SET TASK:
Render the records, from the first line to the line with "point(315,357)", as a JSON list of strings with one string per line, leaving out blank lines.

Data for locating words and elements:
## start

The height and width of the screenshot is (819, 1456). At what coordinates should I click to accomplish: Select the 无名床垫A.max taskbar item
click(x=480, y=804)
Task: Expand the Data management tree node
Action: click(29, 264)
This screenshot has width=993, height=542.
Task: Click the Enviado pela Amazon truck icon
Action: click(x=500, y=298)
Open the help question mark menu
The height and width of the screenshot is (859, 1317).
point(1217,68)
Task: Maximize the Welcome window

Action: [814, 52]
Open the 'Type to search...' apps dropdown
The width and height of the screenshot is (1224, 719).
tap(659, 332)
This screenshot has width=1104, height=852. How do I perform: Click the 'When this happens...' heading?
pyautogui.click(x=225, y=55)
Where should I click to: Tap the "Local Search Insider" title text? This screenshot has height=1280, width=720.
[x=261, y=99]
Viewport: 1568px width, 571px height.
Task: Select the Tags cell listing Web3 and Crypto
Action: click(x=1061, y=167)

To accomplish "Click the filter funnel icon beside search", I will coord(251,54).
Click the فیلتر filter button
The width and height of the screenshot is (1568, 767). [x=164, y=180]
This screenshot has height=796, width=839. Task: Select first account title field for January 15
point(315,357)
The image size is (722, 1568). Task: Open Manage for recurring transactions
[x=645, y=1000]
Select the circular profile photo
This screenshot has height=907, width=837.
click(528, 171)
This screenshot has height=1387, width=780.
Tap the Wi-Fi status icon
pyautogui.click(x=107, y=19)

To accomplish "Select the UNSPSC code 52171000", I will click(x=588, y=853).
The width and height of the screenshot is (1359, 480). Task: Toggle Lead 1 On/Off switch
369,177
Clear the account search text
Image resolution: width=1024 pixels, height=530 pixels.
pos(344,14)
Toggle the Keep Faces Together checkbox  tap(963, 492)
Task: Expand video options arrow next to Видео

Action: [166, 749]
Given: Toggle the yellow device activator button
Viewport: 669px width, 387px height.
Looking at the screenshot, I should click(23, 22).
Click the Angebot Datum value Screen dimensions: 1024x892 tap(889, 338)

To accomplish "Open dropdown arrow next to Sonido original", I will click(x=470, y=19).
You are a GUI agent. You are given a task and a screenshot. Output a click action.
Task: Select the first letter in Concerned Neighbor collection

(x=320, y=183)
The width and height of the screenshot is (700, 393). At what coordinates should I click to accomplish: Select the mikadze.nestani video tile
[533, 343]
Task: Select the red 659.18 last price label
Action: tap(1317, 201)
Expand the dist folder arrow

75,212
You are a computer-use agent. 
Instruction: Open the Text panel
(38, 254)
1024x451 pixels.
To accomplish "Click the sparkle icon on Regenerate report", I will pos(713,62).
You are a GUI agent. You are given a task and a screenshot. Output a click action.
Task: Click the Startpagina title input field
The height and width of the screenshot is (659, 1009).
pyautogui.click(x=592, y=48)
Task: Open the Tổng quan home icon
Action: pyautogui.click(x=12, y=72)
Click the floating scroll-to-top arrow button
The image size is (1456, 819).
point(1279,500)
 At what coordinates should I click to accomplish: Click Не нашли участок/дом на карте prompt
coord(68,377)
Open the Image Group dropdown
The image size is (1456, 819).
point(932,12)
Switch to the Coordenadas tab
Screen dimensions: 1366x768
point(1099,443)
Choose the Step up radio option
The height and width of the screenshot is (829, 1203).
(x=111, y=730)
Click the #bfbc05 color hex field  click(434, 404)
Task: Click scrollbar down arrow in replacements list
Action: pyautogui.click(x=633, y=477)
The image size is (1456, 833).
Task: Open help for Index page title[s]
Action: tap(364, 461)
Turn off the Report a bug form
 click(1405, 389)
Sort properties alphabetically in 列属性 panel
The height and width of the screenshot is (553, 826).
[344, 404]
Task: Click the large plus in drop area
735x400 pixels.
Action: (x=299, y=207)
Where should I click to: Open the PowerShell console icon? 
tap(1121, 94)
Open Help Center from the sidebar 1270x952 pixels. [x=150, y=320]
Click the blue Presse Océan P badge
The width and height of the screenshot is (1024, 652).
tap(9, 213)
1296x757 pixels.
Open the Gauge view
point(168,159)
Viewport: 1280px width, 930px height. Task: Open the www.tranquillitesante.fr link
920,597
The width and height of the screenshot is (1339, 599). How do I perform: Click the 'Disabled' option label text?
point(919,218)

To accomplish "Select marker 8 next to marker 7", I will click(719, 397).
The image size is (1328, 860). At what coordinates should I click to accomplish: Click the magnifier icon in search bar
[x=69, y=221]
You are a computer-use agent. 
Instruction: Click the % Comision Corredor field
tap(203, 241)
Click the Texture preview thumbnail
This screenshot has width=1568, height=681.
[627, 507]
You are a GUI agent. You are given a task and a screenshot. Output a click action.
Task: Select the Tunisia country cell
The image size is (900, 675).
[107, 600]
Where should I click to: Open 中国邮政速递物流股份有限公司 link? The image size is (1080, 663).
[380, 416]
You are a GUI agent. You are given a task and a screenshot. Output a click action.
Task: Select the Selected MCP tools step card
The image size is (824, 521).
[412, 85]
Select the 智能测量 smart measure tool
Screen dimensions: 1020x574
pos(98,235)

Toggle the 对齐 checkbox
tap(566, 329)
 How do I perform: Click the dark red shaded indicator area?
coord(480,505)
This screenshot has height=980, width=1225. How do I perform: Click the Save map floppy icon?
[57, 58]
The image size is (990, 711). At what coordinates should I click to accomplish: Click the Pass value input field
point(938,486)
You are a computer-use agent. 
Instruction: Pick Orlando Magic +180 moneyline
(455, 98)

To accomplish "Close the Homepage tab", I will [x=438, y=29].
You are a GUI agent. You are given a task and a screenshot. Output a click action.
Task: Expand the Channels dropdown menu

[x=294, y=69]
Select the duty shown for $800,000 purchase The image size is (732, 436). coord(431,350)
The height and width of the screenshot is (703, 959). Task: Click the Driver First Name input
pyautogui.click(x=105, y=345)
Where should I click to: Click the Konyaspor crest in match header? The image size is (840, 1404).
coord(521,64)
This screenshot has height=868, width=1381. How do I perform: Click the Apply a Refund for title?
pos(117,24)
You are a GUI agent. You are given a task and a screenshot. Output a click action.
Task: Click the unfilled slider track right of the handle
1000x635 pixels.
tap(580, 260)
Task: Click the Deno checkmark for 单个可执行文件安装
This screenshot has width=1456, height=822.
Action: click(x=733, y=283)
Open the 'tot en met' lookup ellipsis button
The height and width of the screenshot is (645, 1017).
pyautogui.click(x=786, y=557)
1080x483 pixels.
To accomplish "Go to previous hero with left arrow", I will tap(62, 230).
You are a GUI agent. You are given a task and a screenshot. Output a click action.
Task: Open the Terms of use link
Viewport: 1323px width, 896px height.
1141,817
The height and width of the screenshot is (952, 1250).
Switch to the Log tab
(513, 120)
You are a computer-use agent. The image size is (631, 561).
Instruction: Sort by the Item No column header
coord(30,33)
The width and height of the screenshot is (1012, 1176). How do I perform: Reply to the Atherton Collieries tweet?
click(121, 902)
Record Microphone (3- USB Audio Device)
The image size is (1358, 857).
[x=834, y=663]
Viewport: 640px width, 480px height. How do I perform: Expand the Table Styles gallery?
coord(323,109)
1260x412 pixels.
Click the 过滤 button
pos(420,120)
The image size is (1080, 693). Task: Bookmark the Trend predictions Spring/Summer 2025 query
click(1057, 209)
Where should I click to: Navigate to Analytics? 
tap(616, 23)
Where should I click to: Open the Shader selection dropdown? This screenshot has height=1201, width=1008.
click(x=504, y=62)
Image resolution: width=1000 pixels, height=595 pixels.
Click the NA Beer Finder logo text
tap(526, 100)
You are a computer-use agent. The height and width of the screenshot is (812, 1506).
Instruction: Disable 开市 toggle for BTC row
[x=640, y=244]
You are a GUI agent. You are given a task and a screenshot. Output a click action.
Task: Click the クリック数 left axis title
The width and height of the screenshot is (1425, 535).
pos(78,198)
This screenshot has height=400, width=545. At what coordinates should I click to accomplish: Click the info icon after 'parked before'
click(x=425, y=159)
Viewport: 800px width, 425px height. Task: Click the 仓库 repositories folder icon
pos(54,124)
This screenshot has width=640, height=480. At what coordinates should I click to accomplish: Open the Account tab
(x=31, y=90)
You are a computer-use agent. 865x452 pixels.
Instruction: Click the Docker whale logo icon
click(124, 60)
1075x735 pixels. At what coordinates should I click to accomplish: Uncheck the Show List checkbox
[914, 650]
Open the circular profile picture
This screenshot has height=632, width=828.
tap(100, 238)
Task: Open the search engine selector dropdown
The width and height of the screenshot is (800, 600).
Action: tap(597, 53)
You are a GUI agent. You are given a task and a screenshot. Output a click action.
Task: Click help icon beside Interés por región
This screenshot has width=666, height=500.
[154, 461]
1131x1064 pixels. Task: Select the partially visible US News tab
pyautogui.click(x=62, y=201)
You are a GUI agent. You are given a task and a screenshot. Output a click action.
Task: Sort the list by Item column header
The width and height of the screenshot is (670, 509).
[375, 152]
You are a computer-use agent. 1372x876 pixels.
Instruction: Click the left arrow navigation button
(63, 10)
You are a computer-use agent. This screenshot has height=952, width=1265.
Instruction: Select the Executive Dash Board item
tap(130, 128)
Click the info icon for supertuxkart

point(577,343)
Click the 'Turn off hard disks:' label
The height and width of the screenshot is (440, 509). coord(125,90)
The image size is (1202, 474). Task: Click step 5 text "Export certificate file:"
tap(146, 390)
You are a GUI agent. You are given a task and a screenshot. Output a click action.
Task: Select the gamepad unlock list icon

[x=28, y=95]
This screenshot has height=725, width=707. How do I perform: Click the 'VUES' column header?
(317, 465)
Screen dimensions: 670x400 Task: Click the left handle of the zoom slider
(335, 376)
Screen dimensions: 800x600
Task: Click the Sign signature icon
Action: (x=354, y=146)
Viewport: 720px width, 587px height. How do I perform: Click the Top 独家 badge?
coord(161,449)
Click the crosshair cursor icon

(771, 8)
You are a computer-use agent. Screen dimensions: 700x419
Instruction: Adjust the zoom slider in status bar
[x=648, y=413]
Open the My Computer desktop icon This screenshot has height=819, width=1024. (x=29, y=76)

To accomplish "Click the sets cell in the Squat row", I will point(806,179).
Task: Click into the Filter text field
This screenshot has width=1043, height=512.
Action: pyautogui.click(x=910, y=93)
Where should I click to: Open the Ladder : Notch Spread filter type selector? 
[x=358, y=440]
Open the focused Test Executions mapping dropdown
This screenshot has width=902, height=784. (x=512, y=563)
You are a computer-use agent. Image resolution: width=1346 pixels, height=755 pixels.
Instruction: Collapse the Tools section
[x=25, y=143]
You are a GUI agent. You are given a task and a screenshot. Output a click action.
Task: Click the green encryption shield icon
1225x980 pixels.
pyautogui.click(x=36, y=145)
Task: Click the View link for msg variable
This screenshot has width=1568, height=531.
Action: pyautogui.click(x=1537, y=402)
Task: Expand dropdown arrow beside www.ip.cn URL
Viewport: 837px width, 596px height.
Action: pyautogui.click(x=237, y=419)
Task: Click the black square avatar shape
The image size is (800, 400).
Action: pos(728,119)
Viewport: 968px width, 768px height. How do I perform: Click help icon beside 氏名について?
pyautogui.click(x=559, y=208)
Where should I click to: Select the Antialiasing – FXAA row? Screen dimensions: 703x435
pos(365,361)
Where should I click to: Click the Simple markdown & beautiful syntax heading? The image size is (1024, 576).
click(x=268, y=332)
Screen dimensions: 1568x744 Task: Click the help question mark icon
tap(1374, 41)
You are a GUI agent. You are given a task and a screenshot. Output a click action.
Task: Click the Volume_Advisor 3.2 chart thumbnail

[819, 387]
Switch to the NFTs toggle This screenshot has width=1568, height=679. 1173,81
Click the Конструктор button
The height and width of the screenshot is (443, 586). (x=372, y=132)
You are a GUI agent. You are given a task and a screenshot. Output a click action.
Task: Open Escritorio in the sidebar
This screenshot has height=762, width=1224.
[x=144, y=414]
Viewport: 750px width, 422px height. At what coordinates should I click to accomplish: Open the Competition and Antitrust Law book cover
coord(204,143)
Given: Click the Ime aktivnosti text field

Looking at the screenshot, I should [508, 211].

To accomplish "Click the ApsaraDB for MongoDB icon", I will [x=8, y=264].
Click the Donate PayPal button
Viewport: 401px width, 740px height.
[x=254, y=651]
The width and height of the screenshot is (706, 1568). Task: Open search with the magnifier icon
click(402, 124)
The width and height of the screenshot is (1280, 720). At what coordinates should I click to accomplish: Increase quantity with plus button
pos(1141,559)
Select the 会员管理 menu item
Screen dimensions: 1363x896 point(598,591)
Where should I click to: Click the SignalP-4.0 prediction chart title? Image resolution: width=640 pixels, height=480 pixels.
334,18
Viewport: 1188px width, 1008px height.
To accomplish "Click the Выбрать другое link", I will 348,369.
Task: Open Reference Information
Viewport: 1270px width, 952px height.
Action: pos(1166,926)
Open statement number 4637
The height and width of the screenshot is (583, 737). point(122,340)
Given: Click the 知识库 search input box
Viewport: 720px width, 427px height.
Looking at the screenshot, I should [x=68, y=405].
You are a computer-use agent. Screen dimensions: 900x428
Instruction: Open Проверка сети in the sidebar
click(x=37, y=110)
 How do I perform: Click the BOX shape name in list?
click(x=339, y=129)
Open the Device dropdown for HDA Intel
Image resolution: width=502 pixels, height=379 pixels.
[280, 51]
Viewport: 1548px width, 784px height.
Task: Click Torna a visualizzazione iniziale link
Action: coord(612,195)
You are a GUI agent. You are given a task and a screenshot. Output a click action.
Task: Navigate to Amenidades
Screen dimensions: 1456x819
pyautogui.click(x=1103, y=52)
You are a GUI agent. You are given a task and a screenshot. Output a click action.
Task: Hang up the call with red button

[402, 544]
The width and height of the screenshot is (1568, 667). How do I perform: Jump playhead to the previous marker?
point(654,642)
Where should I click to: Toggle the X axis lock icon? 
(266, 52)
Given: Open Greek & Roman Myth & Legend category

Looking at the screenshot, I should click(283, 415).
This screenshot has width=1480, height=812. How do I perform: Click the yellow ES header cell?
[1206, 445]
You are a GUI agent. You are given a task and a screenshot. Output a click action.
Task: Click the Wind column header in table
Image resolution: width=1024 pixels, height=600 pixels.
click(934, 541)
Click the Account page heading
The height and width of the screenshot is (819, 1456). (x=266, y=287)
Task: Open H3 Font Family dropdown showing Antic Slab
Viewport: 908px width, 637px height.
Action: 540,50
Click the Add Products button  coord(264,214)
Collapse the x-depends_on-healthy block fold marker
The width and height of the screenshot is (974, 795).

## end

FINAL RESULT:
[
  "The height and width of the screenshot is (819, 1456). At what coordinates should I click to accomplish: Select the 无名床垫A.max taskbar item",
  "click(x=480, y=804)",
  "Task: Expand the Data management tree node",
  "Action: click(29, 264)",
  "This screenshot has width=993, height=542.",
  "Task: Click the Enviado pela Amazon truck icon",
  "Action: click(x=500, y=298)",
  "Open the help question mark menu",
  "The height and width of the screenshot is (859, 1317).",
  "point(1217,68)",
  "Task: Maximize the Welcome window",
  "Action: [814, 52]",
  "Open the 'Type to search...' apps dropdown",
  "The width and height of the screenshot is (1224, 719).",
  "tap(659, 332)",
  "This screenshot has width=1104, height=852. How do I perform: Click the 'When this happens...' heading?",
  "pyautogui.click(x=225, y=55)",
  "Where should I click to: Tap the \"Local Search Insider\" title text? This screenshot has height=1280, width=720.",
  "[x=261, y=99]",
  "Viewport: 1568px width, 571px height.",
  "Task: Select the Tags cell listing Web3 and Crypto",
  "Action: click(x=1061, y=167)",
  "To accomplish \"Click the filter funnel icon beside search\", I will coord(251,54).",
  "Click the فیلتر filter button",
  "The width and height of the screenshot is (1568, 767). [x=164, y=180]",
  "This screenshot has height=796, width=839. Task: Select first account title field for January 15",
  "point(315,357)"
]